PAGE EXCERPT =
- - -

The neurological root systems of the brain resemble the branching structures of trees, rivers, lightning, and galactic formations.

This similarity is not accidental.

Nature reproduces analogous structures across scales because the same logical relations govern formation throughout reality.

The philosopher Alfred North Whitehead criticized the conception of nature as lifeless mechanism and instead proposed an ontology of organism in which reality is fundamentally processive and alive. [3]

The brain exemplifies this organic conception most completely.

At one level the universe appears inert and mechanical. At another level it is overflowing with generative activity. The distinction between “living” and “nonliving” becomes increasingly ambiguous at deeper levels of analysis.

The brain and the universe share common structural principles because both emerge from the same underlying energetic process.

Consciousness is not an isolated substance detached from nature but the intensification of nature becoming aware of itself.

Id, Ego, and Superego

In psychology, Sigmund Freud divided the psyche into the id, ego, and superego. [4]

The id represents instinctual drives:
impulse,
appetite,
primitive desire.

The superego represents social regulation:
moral law,
collective expectations,
cultural conditioning.

Both are relatively fixed structures acting upon the individual.

The ego differs because it mediates these opposing determinations. It constitutes the conscious self capable of governing instinct and social pressure alike.

- - -

WHAT TO WORK ON = Using the passage on the brain and nature, explain in one to three sentences why the text says the brain's branching root systems resemble trees, rivers, lightning, and galactic formations.

COLLECTED DATA =
- - -

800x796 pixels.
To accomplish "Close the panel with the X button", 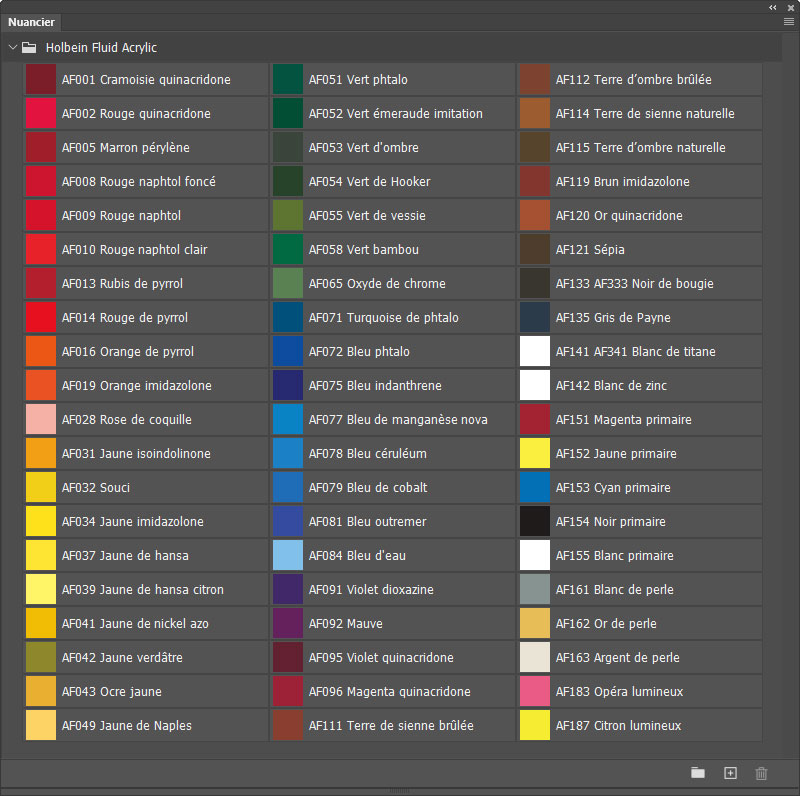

- - -

ANSWER BOX = The resemblance is not accidental: nature reproduces analogous structures across scales because the same logical relations govern formation throughout reality. The brain and the universe share common structural principles because both emerge from the same underlying energetic process.